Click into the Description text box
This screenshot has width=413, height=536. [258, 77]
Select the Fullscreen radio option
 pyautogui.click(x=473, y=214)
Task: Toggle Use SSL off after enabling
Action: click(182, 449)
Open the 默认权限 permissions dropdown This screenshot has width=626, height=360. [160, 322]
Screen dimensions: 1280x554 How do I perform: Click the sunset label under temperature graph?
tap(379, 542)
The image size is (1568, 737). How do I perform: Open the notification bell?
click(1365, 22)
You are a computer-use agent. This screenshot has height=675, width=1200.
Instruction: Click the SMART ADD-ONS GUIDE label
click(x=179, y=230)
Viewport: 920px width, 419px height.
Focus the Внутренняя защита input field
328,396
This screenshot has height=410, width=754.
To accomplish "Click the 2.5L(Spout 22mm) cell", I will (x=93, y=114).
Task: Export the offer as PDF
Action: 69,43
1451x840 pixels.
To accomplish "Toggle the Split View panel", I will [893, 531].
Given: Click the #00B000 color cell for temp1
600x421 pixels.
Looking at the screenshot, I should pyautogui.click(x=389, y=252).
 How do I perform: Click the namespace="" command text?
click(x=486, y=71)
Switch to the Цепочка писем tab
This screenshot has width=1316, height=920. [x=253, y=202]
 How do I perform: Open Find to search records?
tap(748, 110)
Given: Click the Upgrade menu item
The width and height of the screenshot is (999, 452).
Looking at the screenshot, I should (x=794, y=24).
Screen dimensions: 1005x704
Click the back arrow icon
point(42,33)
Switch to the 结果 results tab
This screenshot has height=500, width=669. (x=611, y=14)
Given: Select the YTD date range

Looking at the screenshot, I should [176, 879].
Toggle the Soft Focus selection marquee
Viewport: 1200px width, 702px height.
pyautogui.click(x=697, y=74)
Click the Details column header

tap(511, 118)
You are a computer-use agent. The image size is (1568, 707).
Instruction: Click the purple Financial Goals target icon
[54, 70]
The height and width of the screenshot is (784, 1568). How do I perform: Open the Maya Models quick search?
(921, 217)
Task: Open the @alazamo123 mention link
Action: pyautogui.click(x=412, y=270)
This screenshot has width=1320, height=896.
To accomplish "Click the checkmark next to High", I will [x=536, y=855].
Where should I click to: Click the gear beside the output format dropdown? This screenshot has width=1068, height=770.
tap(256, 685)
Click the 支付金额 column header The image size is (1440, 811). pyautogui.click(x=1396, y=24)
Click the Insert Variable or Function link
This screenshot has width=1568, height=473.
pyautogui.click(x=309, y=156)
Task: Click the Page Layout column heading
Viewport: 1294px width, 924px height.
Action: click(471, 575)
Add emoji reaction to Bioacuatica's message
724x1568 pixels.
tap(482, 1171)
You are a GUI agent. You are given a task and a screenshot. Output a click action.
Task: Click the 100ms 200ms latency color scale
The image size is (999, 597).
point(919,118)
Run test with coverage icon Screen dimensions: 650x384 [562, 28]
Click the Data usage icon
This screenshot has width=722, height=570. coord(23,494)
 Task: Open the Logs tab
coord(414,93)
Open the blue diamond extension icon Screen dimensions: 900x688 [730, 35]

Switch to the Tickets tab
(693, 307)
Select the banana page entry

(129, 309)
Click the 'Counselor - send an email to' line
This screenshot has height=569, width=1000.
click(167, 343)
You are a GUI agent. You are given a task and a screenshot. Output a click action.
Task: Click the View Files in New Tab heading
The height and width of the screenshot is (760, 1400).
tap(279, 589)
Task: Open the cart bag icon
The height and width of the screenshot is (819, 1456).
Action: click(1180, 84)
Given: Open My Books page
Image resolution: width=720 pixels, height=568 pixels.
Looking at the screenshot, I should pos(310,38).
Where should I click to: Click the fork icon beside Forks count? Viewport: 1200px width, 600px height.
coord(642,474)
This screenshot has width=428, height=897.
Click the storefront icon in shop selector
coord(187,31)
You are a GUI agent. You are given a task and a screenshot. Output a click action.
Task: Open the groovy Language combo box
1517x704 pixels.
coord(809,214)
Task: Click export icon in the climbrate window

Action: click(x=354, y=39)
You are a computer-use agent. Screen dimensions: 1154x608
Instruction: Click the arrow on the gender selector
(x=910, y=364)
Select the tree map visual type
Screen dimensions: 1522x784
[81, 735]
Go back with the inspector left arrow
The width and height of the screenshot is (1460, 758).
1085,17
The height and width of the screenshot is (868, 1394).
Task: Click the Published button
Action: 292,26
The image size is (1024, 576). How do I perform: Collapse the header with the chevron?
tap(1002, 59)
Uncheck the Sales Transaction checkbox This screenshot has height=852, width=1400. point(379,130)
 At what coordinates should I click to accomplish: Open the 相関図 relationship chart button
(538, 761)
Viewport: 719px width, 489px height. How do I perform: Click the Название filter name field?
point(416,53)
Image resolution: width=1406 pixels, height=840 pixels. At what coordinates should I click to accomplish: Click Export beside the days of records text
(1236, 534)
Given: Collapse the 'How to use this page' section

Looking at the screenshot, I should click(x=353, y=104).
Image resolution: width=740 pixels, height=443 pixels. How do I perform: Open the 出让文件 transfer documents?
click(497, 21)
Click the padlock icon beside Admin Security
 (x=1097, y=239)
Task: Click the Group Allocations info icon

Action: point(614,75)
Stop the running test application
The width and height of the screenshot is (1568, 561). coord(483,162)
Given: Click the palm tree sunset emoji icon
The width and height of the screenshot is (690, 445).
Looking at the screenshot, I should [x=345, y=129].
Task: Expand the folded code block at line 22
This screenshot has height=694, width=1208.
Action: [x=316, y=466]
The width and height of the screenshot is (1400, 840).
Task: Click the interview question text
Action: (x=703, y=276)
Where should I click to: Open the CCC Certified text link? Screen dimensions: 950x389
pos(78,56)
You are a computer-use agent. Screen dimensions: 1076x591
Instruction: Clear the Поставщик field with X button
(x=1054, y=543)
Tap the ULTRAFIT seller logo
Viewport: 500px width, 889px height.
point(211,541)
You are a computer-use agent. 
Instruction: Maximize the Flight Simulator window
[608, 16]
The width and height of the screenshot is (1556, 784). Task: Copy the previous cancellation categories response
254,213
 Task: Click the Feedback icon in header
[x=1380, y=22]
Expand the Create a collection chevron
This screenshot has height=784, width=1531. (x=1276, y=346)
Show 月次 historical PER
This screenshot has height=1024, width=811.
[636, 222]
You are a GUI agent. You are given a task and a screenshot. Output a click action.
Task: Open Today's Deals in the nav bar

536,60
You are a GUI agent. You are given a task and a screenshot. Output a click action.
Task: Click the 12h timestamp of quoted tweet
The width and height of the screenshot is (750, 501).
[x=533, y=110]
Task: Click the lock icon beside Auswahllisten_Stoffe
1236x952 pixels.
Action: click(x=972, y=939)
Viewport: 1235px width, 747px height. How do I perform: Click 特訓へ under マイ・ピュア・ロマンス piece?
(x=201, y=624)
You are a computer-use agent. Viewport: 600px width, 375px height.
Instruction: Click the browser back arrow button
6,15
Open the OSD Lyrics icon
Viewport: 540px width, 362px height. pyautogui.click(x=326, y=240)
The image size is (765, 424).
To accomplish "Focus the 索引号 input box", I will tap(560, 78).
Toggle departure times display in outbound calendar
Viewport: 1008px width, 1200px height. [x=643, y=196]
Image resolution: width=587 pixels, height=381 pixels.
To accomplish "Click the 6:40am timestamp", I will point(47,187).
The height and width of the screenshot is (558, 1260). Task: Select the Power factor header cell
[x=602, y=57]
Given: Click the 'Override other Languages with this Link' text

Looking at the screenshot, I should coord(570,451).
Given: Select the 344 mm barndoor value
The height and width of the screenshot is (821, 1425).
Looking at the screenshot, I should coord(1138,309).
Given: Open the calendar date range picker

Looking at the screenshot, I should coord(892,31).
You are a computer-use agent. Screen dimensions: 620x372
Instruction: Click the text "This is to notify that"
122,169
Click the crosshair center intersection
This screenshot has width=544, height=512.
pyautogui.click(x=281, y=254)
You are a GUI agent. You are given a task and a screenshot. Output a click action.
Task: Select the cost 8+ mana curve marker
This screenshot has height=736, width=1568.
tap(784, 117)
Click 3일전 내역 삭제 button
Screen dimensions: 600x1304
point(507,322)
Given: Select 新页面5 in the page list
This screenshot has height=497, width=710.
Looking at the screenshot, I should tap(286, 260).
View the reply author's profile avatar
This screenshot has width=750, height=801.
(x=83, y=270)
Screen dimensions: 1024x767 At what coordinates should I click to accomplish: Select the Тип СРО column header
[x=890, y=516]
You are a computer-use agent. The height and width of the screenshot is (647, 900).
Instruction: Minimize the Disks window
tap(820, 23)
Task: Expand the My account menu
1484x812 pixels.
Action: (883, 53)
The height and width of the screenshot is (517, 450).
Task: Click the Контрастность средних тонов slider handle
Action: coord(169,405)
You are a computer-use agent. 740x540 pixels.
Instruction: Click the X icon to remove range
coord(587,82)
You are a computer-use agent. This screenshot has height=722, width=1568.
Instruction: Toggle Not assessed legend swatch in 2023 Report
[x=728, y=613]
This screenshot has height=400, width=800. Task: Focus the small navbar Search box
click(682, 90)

WORK TO COMPLETE: As listed above, the lines from the line with "The image size is (999, 597)." to the line with "Task: Open the cart bag icon" are to be echoed exactly, with both ends included and nothing added.

RESPONSE:
The image size is (999, 597).
point(919,118)
Run test with coverage icon Screen dimensions: 650x384 [562, 28]
Click the Data usage icon
This screenshot has width=722, height=570. coord(23,494)
 Task: Open the Logs tab
coord(414,93)
Open the blue diamond extension icon Screen dimensions: 900x688 [730, 35]

Switch to the Tickets tab
(693, 307)
Select the banana page entry

(129, 309)
Click the 'Counselor - send an email to' line
This screenshot has height=569, width=1000.
click(167, 343)
You are a GUI agent. You are given a task and a screenshot. Output a click action.
Task: Click the View Files in New Tab heading
The height and width of the screenshot is (760, 1400).
tap(279, 589)
Task: Open the cart bag icon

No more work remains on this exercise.